The Unmaker of Objects: Edgardo Antonio Vigo’s Marginal Media
Museum of Modern Art
Through June 30, 2014
View the exhibition site.

“This exhibition celebrates the mail art, visual poetry, performative works, and publications of the Argentine artist Edgardo Antonio Vigo (1928–1997).” —MoMA site

  • Gorgeous typography. Much of the ephemera was beautifully produced letterpress or woodcut prints with custom cutout shapes. Hailing from the late 1960s, it was stylish, exuberant and not overly complicated. It wasn’t on fancy paper with a pronounced de-boss, or dream-of-the-1890s-hipster-baroque. It was tasteful and original. In my thinking about simple gestures and conceptual works, I tend to recall Stanley Brouwn’s scribbled scraps or Fluxus’ typewritten  instructions. However, elemental/conceptual gestures can be accompanied by killer graphic design, too.
  • One piece of paper, one cutout, two words = more than most art achieves.
  • Many of the works bore prompts or procedures. I’ve wanted to improve my atrophied Spanish skills, and this became one more reason.
  • Installation notes: Four vitrines in a mixed-use atrium. Not the most ideal venue, but the display inside was great. The ephemera was laid out on wool or some other non-woven fabric, and the grey texture contrasted the paper nicely, grounding it in everyday usage.
An unfortunately small thumbnail of an installation view of Other Primary Structures at The Jewish Museum, New York. Photo: David Heald/The Jewish Museum.  // Source: thejewishmuseum.org.

An unfortunately small thumbnail of an installation view of Other Primary Structures at The Jewish Museum, New York. Photo: David Heald/The Jewish Museum. // Source: thejewishmuseum.org.

Other Primary Structures
The Jewish Museum
Through August 3, 2014

  • Jens Hoffman, formerly of the Wattis Institute, restaged the seminal Minimalist exhibition with non-Western artists.
  • The physical space was challenging—ornate architecture, small rooms. But Hoffman bent the space to his will with his stylized, almost aggressive exhibition-making. Reproductions of the original exhibition loomed on billboard-sized temporary walls. They crowded the small spaces, and positioned the actual physical works in a more literal relationship to the original show.
  • There was a surprisingly great amount of tension in the show. The works were present, palpably.
  • The minature model of the original show, fabricated by Bay Area artist Andy Vogt, is a treat.
  • Museum notes: The Museum’s identity is being re-designed by Sagmeister…. Jon Sueda and Jens Hoffman were an unstoppable duo, IMHO. Also, the way the Upper East Side building had been selectively renovated as a contemporary museum reminded me of places like the Ikon Gallery in Birmingham, UK. Being reminded of such history in physical spaces makes totally-white cubes seem boring.)
Mel Bochner, Going Out of Business, 2012, oil on velvet, 93 ½ × 70 ¼ in. (237. 5 x 178.4 cm). Private collection, New York. Artwork © Mel Bochner. // Site: thejewishmuseum.org.
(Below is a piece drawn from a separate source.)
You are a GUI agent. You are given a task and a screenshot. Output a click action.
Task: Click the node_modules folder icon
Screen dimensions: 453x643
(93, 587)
Mel Bochner, Going Out of Business, 2012, oil on velvet, 93 ½ × 70 ¼ in. (237. 5 x 178.4 cm). Private collection, New York. Artwork © Mel Bochner. // Site: thejewishmuseum.org.

Mel Bochner: Strong Language
The Jewish Museum
Through September 21, 2014

  • I’ve been a huge Bochner fan since seeing his retrospective at Whitechapel.
  • This is another great exhibition. See it! Reproductions of Bochner’s text paintings do not do them justice!
  • Bochner’s exhibition reviews—including Primary Structures—dating back to the 1960s are also on view. It’s not often that artists’ critical writing practices are acknowledged alongside their gallery work.
  • Bochner has talked about his love of graph paper—numerous drawings attest to his usage of printed grids of all sorts as a medium for sketching and expanding the conceptual bounds of portraiture.
  • Installation note: In the final room, three subtle text paintings use interference paints (reflecting light in different colors), but it’s nearly impossible to tell they way they are installed.

Excellent venues, exhibitions, and curatorial vision are bountiful, if you know where to look, or find them with good luck and/or persistence.